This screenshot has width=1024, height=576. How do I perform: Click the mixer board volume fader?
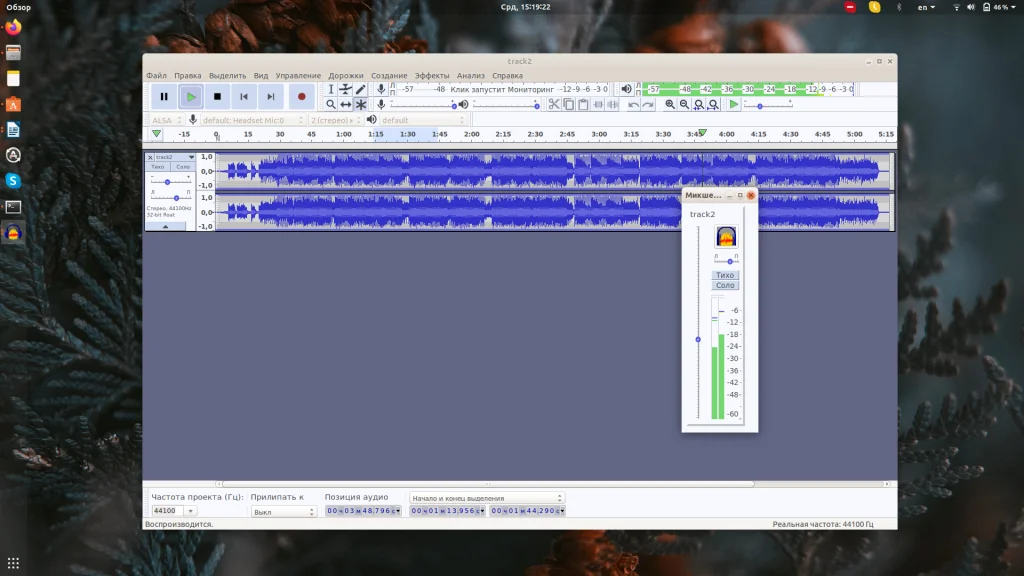point(698,340)
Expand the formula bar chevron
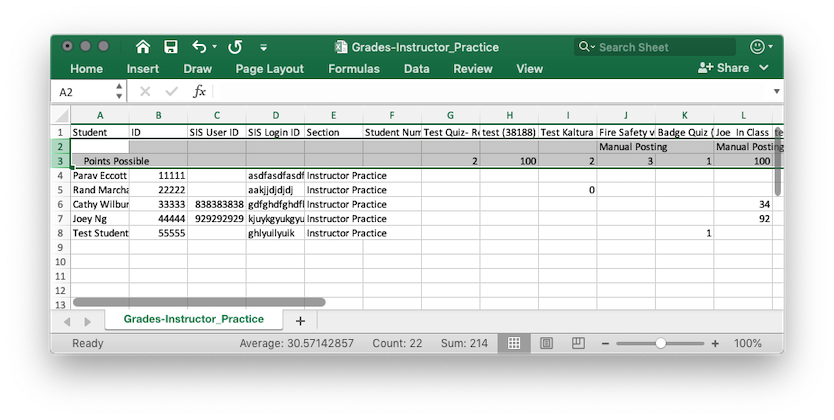This screenshot has height=420, width=834. tap(776, 91)
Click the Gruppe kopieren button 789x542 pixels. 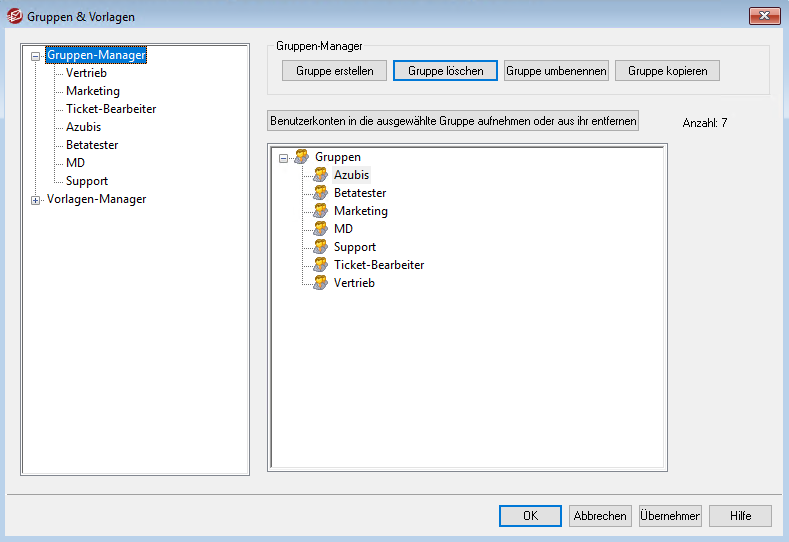(x=667, y=71)
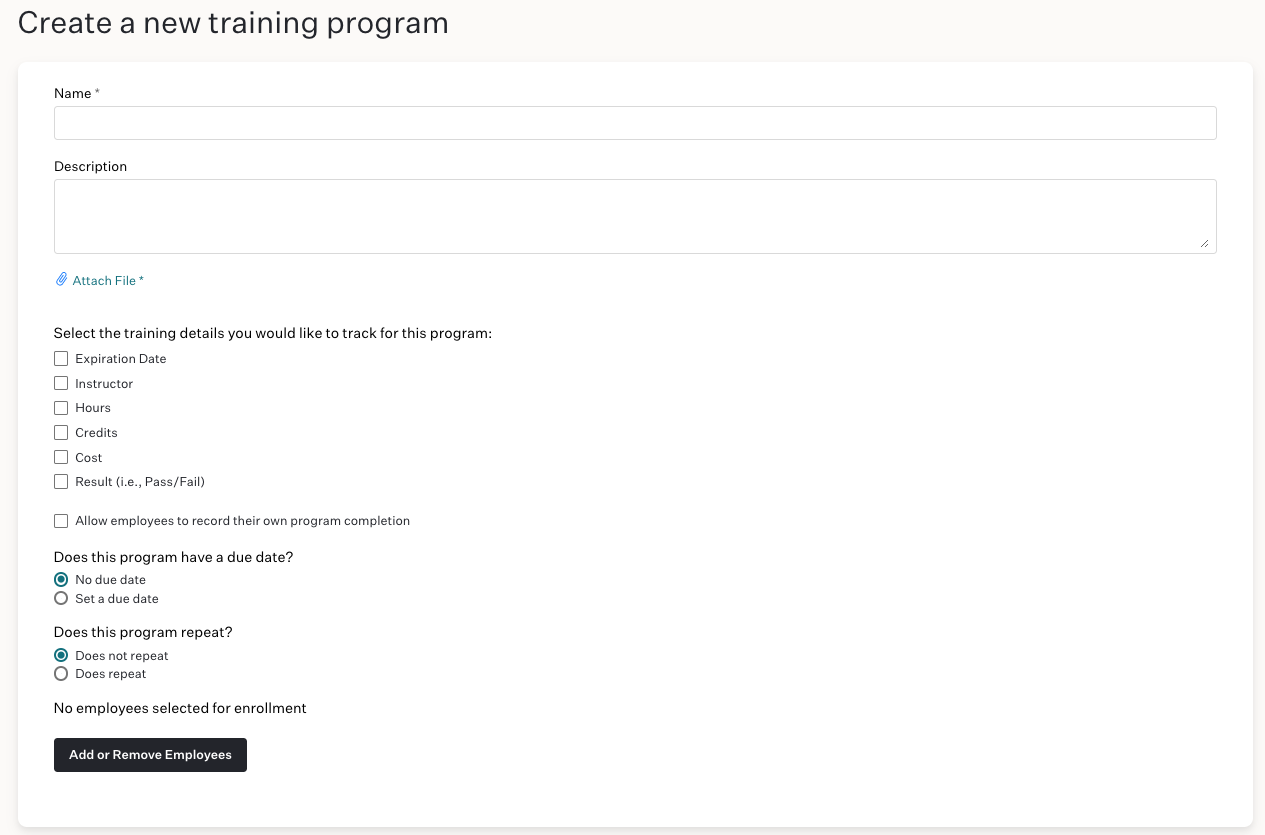
Task: Tick the Hours checkbox
Action: point(61,408)
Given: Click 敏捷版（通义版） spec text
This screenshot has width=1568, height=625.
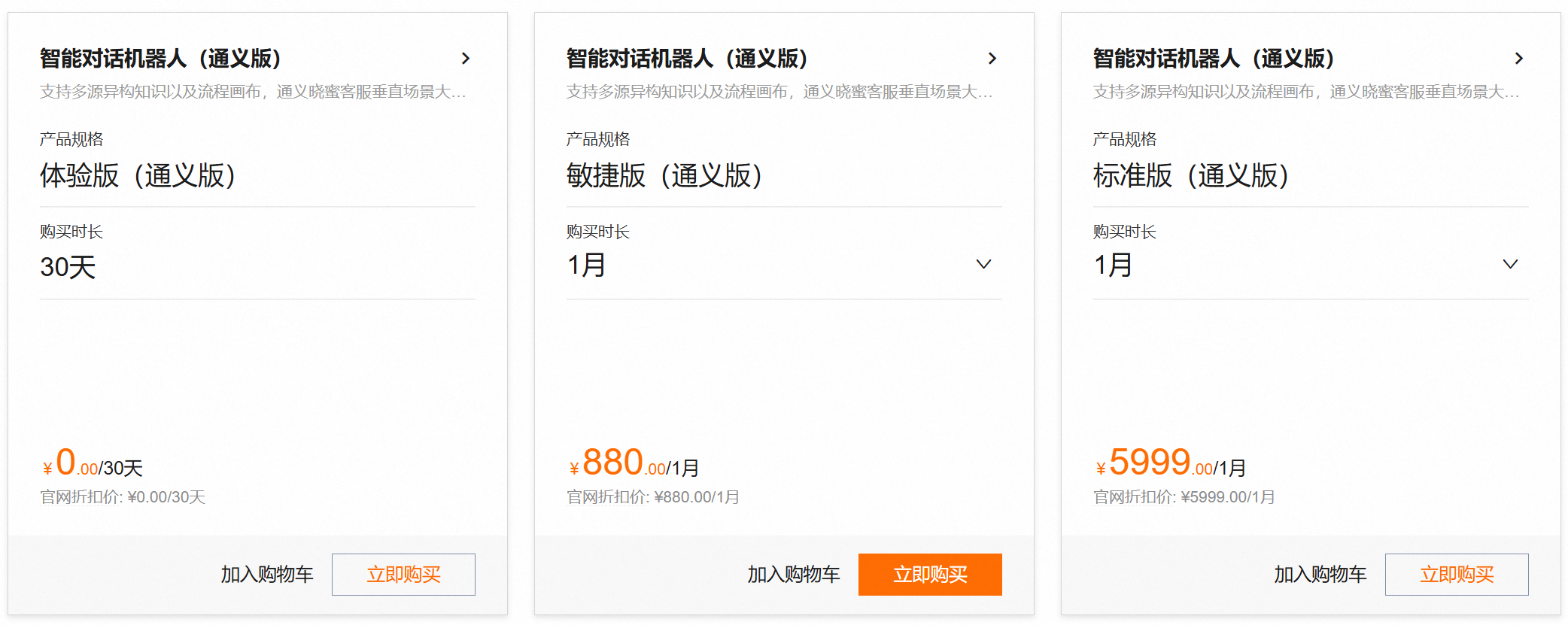Looking at the screenshot, I should coord(664,175).
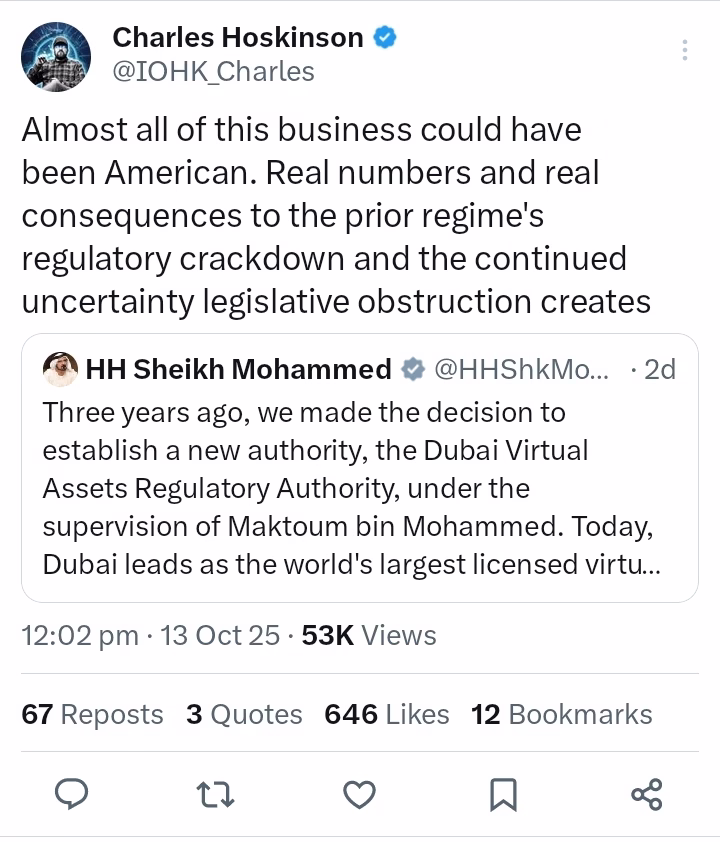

■ **Work order**
Copy verbatim the span that begins at the line containing "Given: Click 敏捷版（通义版） spec text" and ends at the last line of the material, inclusive of both; exclude pictures.

■ **Answer to the problem**
Given: Click 敏捷版（通义版） spec text
This screenshot has width=1568, height=625.
Looking at the screenshot, I should coord(664,175).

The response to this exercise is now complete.